What to produce:
Can you reproduce the listing from the line that contains "The height and width of the screenshot is (560, 819)." through the end of the listing, including both ends, and leave out the pictures?

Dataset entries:

● ● ● ● ● ● ●

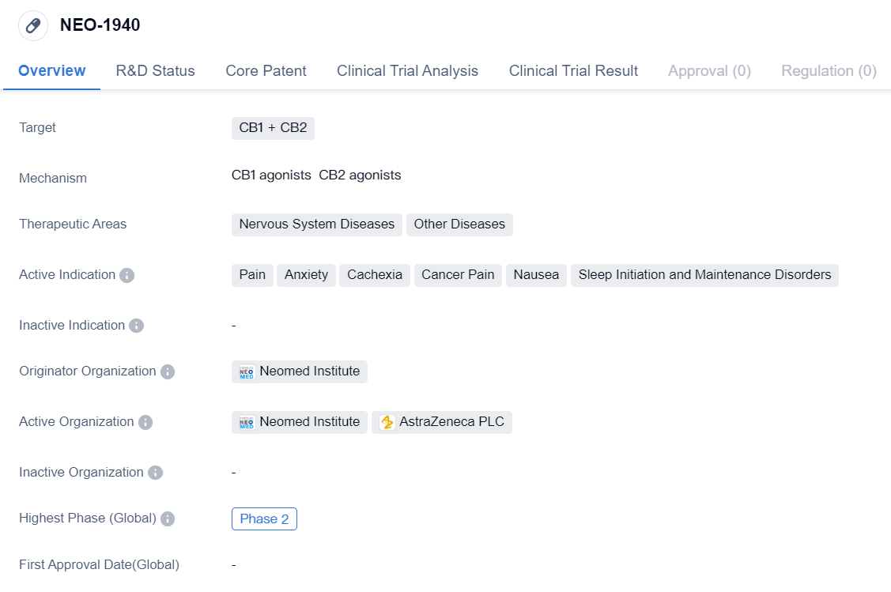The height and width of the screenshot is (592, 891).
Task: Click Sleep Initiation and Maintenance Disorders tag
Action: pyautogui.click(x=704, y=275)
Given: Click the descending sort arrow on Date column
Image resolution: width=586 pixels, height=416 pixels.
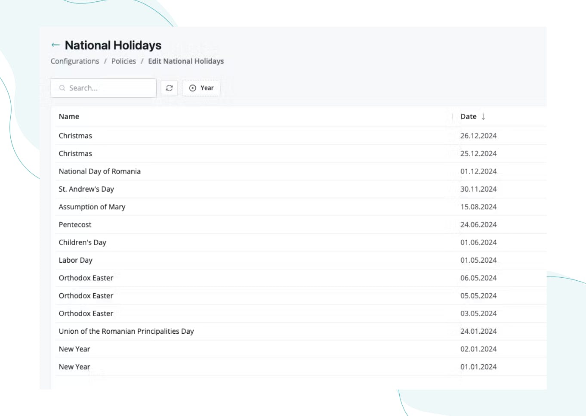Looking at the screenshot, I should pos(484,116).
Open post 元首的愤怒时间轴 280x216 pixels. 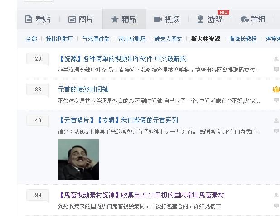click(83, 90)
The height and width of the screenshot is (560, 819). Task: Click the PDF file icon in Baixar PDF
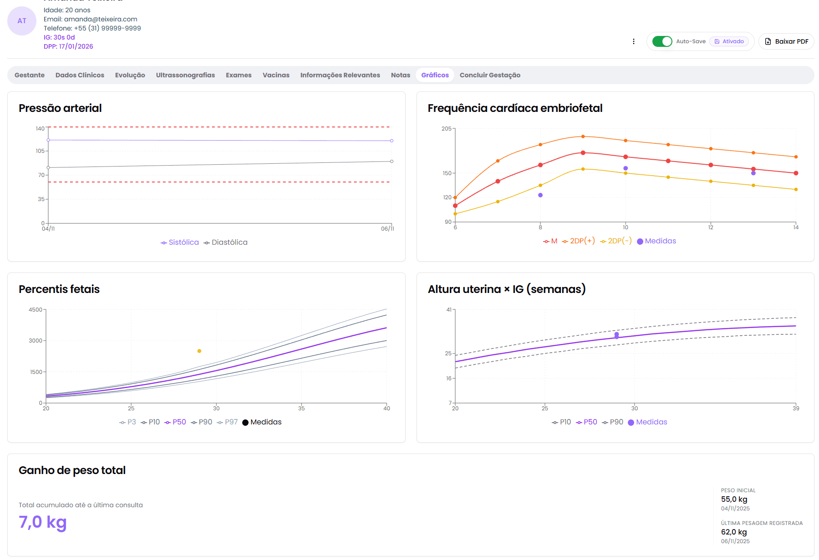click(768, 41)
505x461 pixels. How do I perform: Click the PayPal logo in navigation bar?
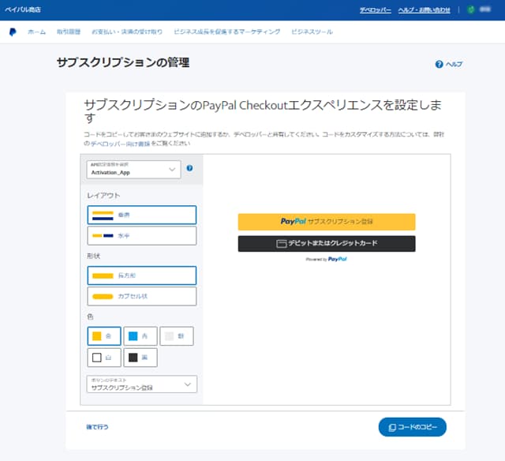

● ● ● ● ● ● ●

Full solution:
The height and width of the screenshot is (560, 819). Task: Click the PDF file icon in Baixar PDF
click(768, 41)
505x461 pixels. How do I perform: Click the PayPal logo in navigation bar?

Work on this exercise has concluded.